Kohler is believed to have formed a tentative agenda in his mind as to how he would like to reform the IMF. He would prefer the IMF to go back to its original mandate by focusing on crisis prevention or monitoring the macroeconomic conditions for the member countries. He would also like the IMF to provide short-term financing to crisis-hit countries, under strict conditions, to alleviate them from the balance of payment crisis.

Coming from the German background of fiscal prudence, he is also believed to disagree with the IMF's role as a deep-pocket lender that could further create moral hazard. Neither does he agree with the IMF's role as a development-aid agency, a role that should go to the World Bank or other regional development agencies.

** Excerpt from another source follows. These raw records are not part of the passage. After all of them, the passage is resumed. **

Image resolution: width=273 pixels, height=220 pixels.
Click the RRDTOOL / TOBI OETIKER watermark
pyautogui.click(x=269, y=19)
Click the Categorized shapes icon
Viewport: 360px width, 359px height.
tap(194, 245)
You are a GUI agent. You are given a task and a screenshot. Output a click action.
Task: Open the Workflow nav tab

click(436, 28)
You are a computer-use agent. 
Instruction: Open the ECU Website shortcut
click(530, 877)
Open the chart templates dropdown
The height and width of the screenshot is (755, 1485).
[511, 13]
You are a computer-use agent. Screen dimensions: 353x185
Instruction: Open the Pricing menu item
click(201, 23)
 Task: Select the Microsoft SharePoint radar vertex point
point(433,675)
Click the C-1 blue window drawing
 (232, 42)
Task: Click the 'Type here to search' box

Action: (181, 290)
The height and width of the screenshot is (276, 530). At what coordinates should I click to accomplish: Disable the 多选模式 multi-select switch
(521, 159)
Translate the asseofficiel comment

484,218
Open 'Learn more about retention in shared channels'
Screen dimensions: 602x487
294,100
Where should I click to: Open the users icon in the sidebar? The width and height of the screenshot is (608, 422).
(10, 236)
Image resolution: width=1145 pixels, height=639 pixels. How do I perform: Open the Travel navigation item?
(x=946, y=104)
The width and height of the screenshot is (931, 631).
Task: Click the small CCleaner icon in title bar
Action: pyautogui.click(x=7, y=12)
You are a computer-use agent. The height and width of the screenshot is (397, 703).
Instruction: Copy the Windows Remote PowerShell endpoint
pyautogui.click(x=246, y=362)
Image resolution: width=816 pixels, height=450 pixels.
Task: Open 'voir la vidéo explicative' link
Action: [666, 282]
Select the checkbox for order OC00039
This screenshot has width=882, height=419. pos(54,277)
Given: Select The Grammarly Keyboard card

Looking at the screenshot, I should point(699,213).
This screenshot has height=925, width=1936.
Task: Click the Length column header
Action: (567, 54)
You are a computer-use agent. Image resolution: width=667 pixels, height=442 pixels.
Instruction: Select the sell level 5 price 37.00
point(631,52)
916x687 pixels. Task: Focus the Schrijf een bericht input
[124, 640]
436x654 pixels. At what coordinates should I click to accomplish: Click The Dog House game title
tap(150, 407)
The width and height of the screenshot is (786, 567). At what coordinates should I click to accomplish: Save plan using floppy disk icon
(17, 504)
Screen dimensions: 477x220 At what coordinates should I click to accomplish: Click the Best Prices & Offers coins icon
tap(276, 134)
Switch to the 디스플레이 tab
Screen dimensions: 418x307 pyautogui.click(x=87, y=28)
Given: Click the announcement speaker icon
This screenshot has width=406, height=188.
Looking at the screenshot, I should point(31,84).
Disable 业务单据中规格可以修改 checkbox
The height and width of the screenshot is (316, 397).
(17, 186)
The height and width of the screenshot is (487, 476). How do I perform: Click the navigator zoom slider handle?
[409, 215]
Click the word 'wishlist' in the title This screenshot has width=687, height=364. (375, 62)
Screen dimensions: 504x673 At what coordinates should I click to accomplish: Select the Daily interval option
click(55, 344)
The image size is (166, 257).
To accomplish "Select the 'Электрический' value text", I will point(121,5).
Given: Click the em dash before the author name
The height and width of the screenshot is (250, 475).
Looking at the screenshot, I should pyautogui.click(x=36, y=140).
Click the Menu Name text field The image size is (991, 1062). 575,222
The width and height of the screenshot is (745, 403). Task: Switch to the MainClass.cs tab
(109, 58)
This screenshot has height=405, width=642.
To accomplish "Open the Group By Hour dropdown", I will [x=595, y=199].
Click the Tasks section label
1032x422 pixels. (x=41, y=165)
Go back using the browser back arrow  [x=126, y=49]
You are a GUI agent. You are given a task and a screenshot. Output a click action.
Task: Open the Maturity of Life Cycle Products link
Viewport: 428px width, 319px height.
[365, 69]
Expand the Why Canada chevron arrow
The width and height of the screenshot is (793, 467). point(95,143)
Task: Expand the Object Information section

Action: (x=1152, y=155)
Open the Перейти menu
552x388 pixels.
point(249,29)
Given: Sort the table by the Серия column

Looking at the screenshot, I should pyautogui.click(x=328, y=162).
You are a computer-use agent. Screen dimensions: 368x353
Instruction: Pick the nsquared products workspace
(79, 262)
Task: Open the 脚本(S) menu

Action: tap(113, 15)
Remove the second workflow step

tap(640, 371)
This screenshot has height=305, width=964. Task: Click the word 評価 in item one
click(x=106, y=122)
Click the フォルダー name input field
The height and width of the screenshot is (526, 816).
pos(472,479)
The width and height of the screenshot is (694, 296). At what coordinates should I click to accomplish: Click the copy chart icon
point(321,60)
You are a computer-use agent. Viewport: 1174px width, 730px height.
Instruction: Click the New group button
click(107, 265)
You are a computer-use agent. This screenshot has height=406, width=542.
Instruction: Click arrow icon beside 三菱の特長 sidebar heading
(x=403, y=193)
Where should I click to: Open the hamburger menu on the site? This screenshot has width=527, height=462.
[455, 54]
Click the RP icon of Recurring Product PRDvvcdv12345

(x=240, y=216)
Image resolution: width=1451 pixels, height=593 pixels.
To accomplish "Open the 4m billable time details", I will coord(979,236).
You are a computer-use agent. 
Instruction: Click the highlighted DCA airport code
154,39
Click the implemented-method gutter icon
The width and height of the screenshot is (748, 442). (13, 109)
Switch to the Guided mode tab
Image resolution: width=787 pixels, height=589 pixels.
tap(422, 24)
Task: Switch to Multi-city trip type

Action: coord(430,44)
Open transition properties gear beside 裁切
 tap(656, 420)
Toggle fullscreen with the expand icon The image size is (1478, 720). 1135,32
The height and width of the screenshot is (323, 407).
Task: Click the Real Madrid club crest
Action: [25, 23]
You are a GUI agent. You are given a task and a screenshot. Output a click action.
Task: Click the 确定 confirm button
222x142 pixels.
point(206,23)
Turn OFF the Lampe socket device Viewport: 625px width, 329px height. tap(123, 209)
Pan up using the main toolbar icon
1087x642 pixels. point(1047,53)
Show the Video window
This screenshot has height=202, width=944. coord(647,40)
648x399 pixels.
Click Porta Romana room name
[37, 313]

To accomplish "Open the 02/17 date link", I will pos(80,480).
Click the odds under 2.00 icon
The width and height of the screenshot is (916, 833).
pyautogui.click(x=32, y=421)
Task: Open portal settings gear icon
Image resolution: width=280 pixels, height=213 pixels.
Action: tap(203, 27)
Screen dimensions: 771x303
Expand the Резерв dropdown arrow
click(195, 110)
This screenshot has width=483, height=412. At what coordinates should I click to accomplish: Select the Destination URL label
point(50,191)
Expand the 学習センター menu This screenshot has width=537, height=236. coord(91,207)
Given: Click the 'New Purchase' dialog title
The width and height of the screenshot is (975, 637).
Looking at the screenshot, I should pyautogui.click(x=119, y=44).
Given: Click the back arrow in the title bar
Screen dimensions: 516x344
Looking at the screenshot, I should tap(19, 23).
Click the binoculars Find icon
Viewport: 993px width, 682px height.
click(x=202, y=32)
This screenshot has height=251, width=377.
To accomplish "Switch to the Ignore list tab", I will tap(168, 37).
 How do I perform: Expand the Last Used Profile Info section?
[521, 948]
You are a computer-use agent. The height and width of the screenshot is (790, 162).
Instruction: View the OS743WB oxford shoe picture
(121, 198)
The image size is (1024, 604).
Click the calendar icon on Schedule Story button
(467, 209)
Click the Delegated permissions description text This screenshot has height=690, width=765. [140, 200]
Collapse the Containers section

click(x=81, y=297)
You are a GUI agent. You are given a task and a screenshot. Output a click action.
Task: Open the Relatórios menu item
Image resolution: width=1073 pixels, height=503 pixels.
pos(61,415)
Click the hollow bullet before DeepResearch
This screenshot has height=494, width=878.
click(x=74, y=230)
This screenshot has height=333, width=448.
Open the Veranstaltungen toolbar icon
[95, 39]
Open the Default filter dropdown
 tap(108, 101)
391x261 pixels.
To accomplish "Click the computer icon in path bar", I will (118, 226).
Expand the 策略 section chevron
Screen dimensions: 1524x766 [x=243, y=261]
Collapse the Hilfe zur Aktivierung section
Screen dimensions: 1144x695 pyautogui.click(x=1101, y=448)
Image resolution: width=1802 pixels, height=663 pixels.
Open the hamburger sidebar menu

But he is expected to have a tough time in Washington DC reforming the IMF under the watchful eyes of the US.

The crisis so far has sowed a sense of distrust among the countries in Asia over the IMF and over the make-up of the international financial architecture. The IMF was soft on the hedge funds. It promoted unchecked free flow of capital and liberalisation that contributed to the crisis. Later it was forced to admit that the Malaysia-style of capital controls worked.

That's why in Chiang Mai recently the member countries of Southeast Asia, China, Japan and South Korea have agreed to explore the possibility of enhancing regional financing arrangement to ward off the next round of financial crisis. That foreshadows creation of the Asian Monetary Fund, an organisation that would complement or might rival the IMF in some ways.

Kohler will be keen to learn the views of the Thai and regional leaders on the international financial architecture and whether they would support him in reforming the IMF. If they get along on good terms, maybe there will be no need to create the Asian Monetary Fund, at least in its bureaucratic form.